Graver Augmentation Multiseed Algorithm

David E. Bernal Neira
Davidson School of Chemical Engineering, Purdue University

Pedro Maciel Xavier
Davidson School of Chemical Engineering, Purdue University
Computer Science & Systems Engineering Program, Federal University of Rio de Janeiro

Benjamin J. L. Murray
Davidson School of Chemical Engineering, Purdue University
Undergraduate Research Assistant

This notebook makes simple computations of Graver basis. Because of the complexity of these computation, we suggest that for more complicated problems you install the excellent 4ti2 software, an open-source implementation of several routines useful for the study of integer programming through algebraic geometry. It can be used as a stand-alone library and call it from C++ or from Python. In python, there are two ways of accessing it, either through Sage (which is an open-source mathematics software) or directly compiling it and installing a thing called a Python wrapper

Introduction to GAMA

The Graver Augmentation Multiseed Algorithm (GAMA) was proposed by two papers by Alghassi, Dridi, and Tayur from the CMU Quantum Computing group. The three main ingredients of this algorithm, designed to solve integer programs with linear constraints and nonlinear objective, are:

• Computing the Graver basis (or a subset of it) of an integer program.

• Performing an augmentation.

• Given that only for certain objective functions, the Graver augmentation is guaranteed to find a globally optimal solution, the algorithm is initialized in several points.

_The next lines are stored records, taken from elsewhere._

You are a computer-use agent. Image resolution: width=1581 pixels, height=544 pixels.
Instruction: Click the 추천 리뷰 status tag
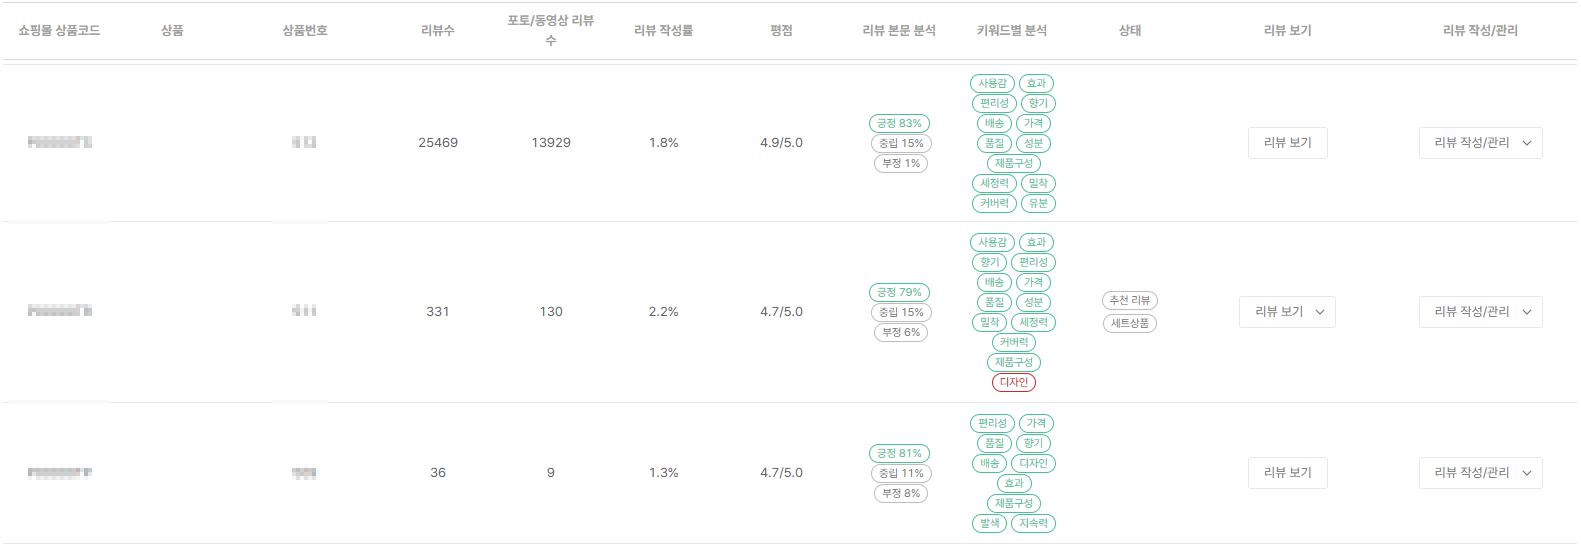[x=1130, y=300]
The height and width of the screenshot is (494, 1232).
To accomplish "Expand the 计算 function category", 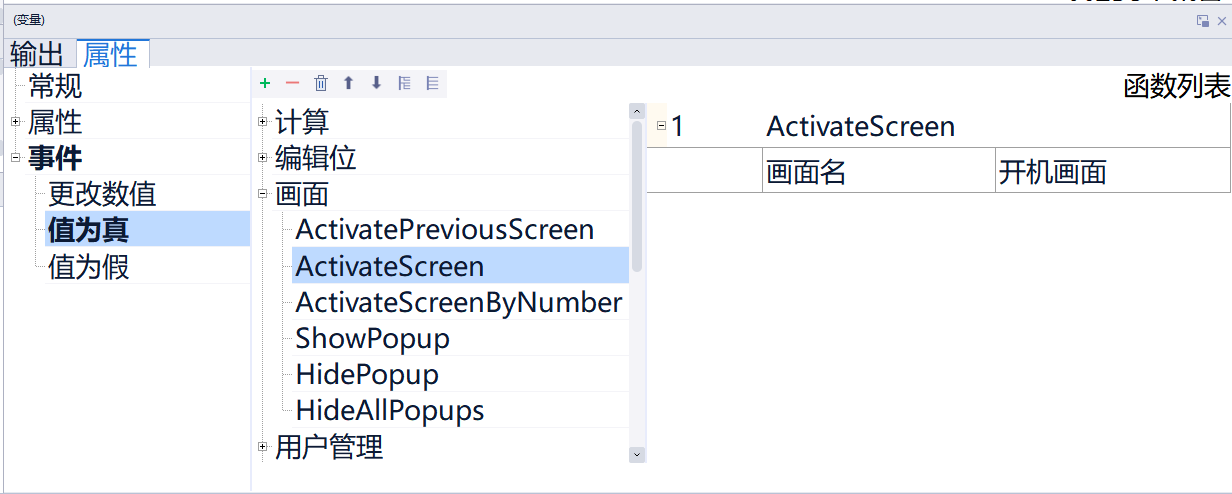I will click(x=263, y=122).
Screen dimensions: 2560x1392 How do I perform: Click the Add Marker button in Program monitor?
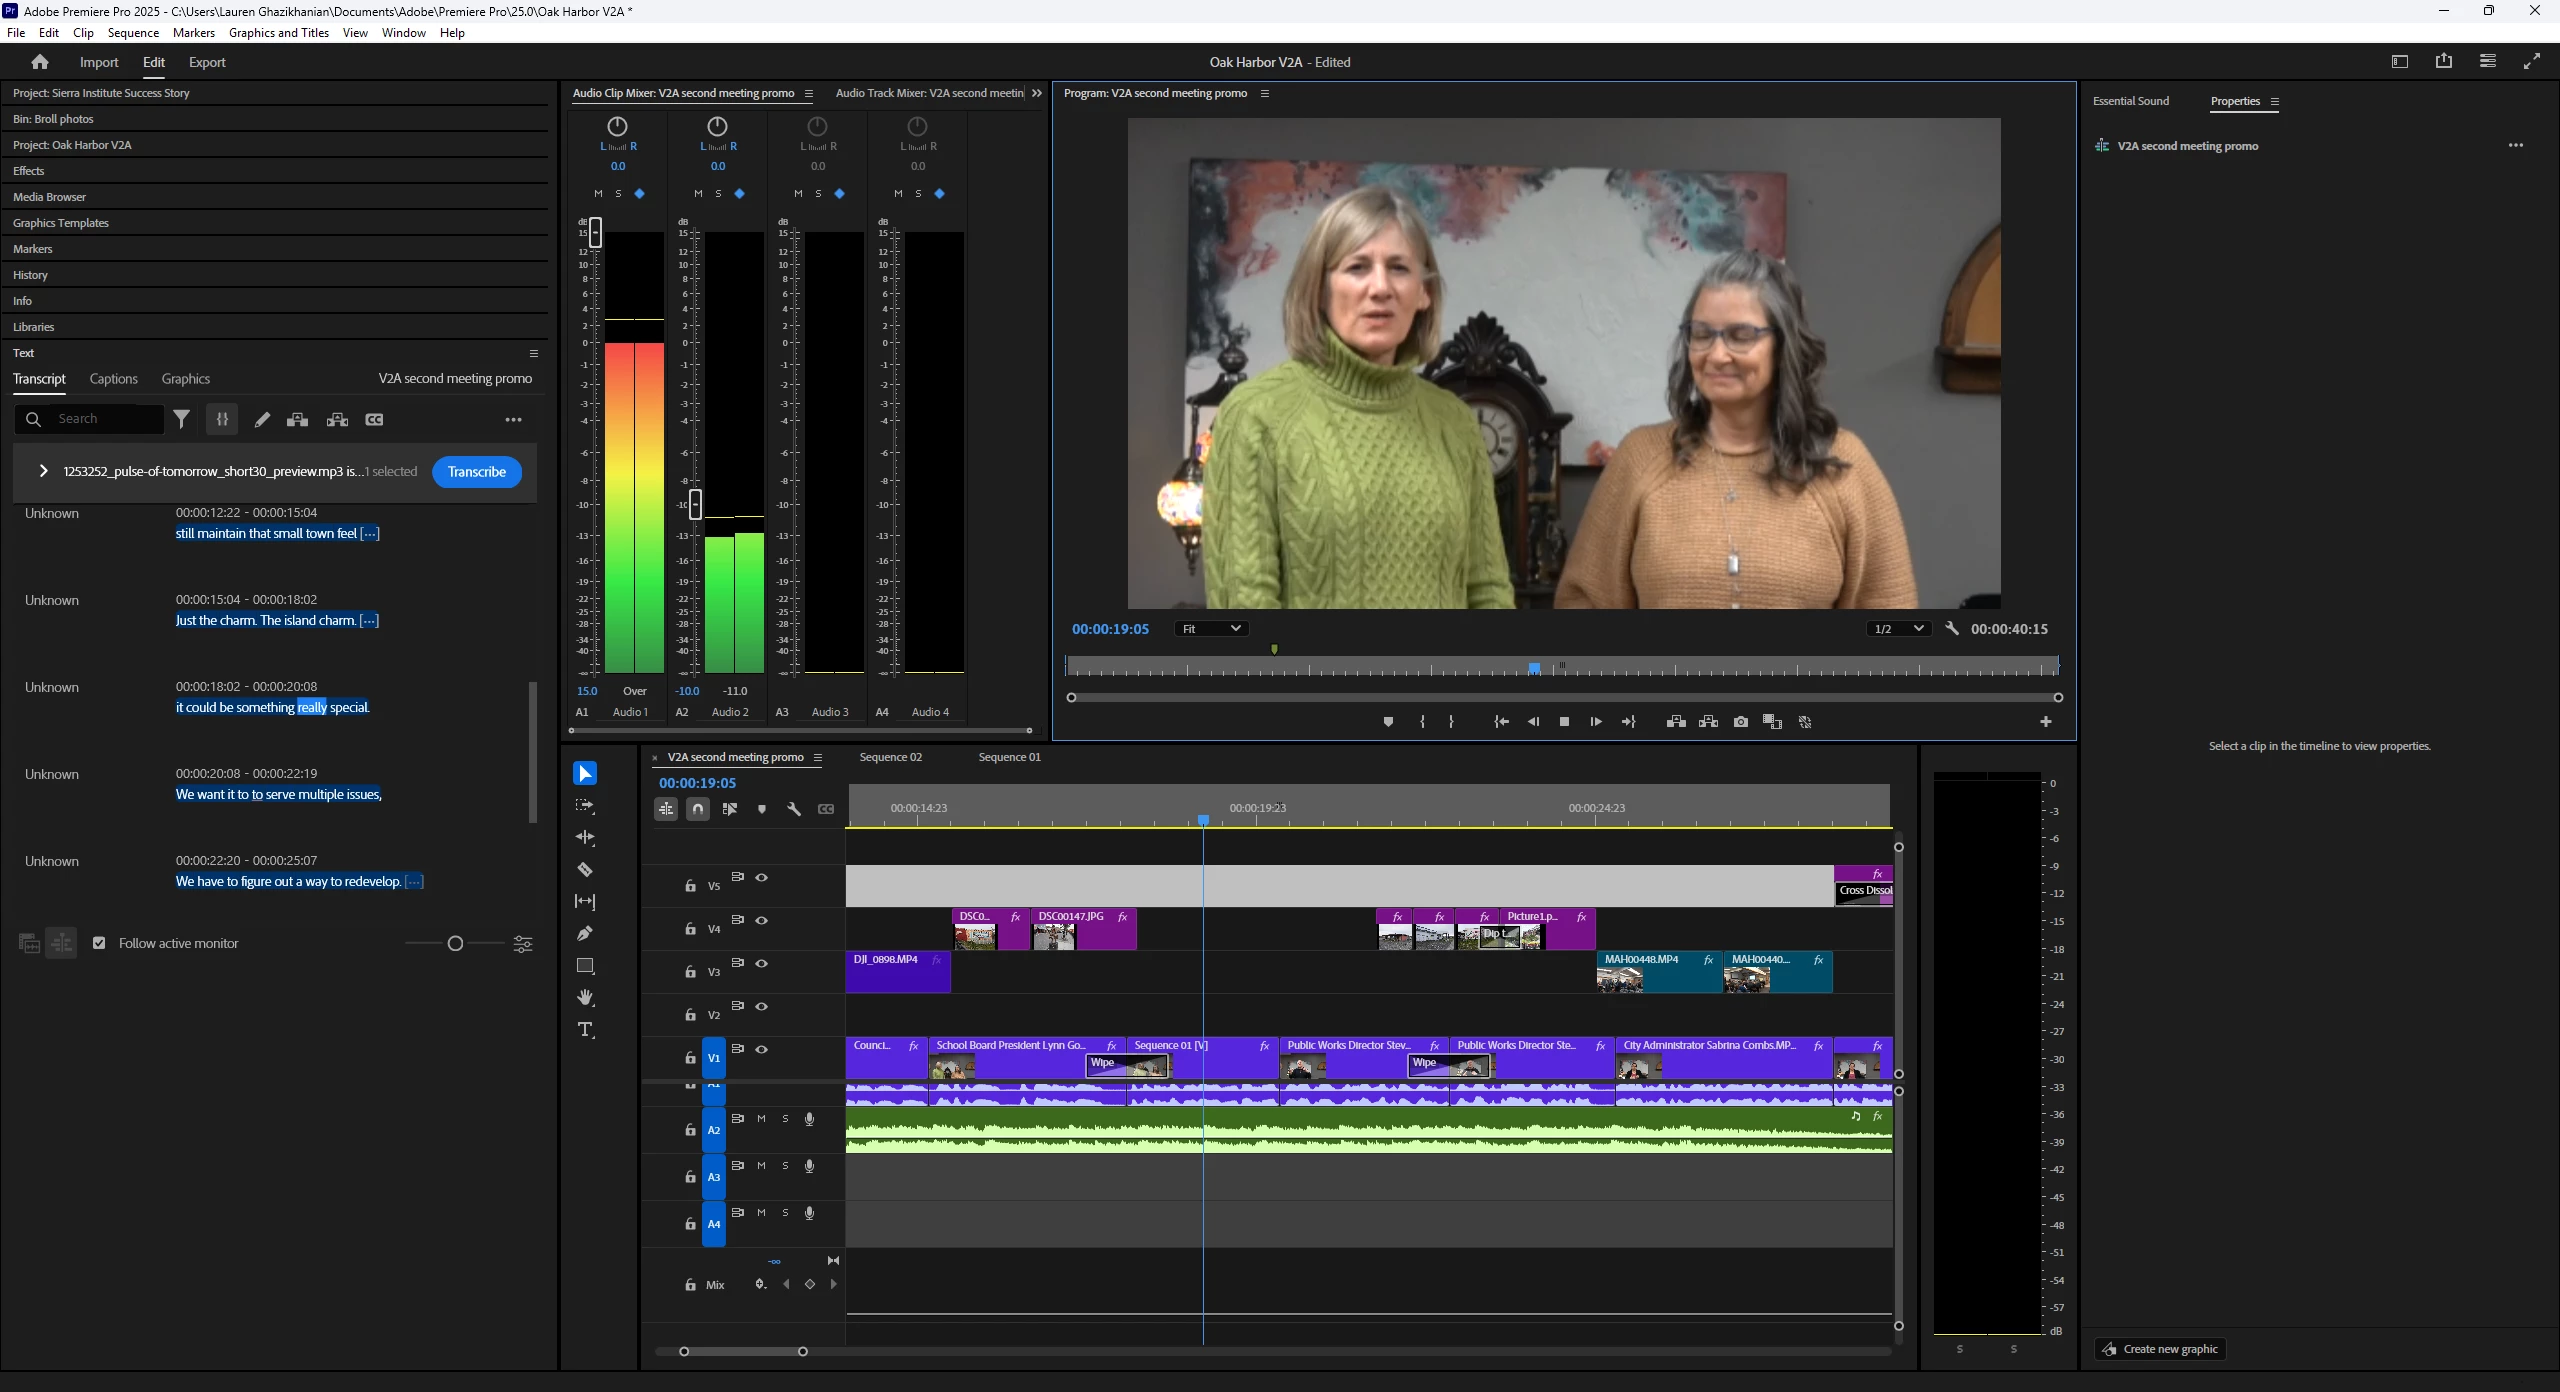point(1388,722)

This algorithm can be adapted to take advantage of Quantum Computers by leveraging them as black-box Ising/QUBO problem solvers. In particular, obtaining several feasible solution points for the augmentation and computing the Kernel of the constraint matrix can be posed as QUBO problems. After obtaining these solutions, other routines implemented in classical computers are used to solve the optimization problems, making this a hybrid quantum-classical algorithm.

Introduction to Graver basis computation

A Graver basis is defined as

\[ \mathcal{G}(\mathbf{A}) = \bigcup_{j} \mathcal{H}_{j}(\mathbf{A}) \]

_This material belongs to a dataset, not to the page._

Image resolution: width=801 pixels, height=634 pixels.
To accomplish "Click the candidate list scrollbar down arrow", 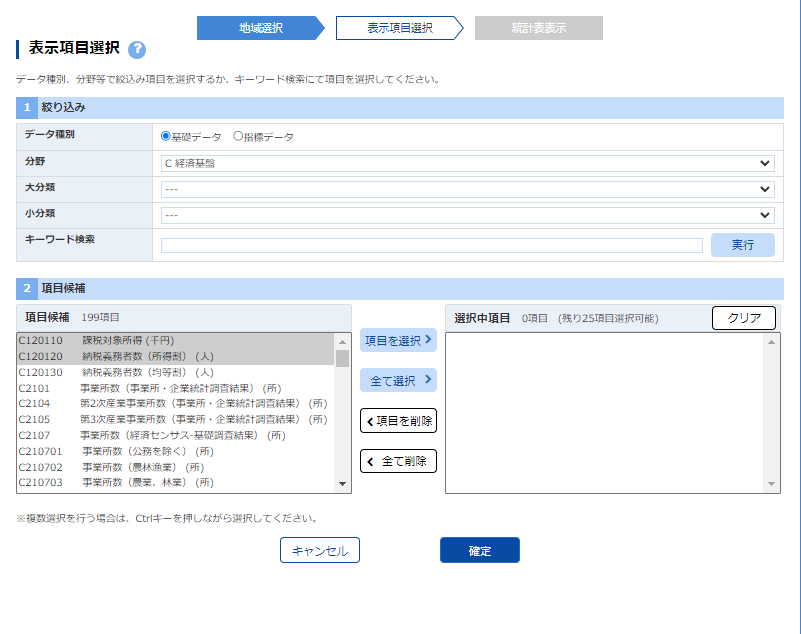I will coord(343,484).
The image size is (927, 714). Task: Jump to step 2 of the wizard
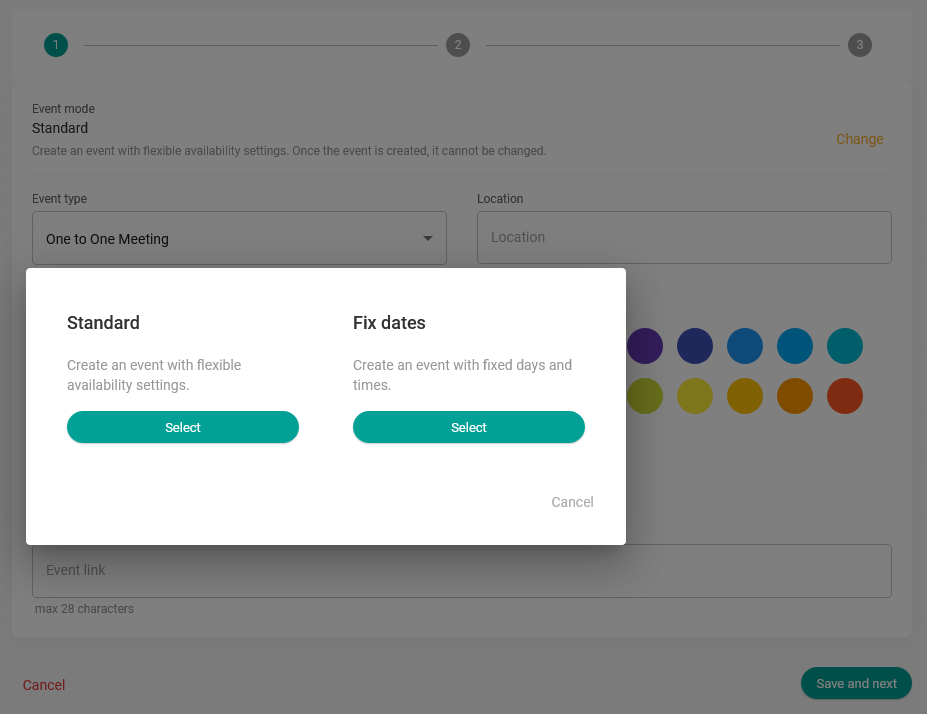[x=457, y=45]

where \(\mathcal{H}_{j}(\mathbf{A})\) are the minimal Hilbert basis of \(\mathbf{A}\) in each orthant.

Equivalently we can define the Graver basis as the \(\sqsubseteq\)-minimal set of a lattice

\[ \mathcal{L}(\mathbf{A}) = \left\lbrace{}{\mathbf{x} : \mathbf{A} \mathbf{x} = 0, \mathbf{x} \in \mathbb{Z}^{n}}\right\rbrace{} \setminus \left\lbrace{}{0}\right\rbrace{} = \ker A \cap \mathbb{Z}^{n} \]

where the partial ordering \(\mathbf{x} \sqsubseteq \mathbf{y}\) holds whenever \(x_i y_i \geq 0\) and \(\left\vert x_i \right\vert \leq \left\vert y_i \right\vert\) for all \(i\).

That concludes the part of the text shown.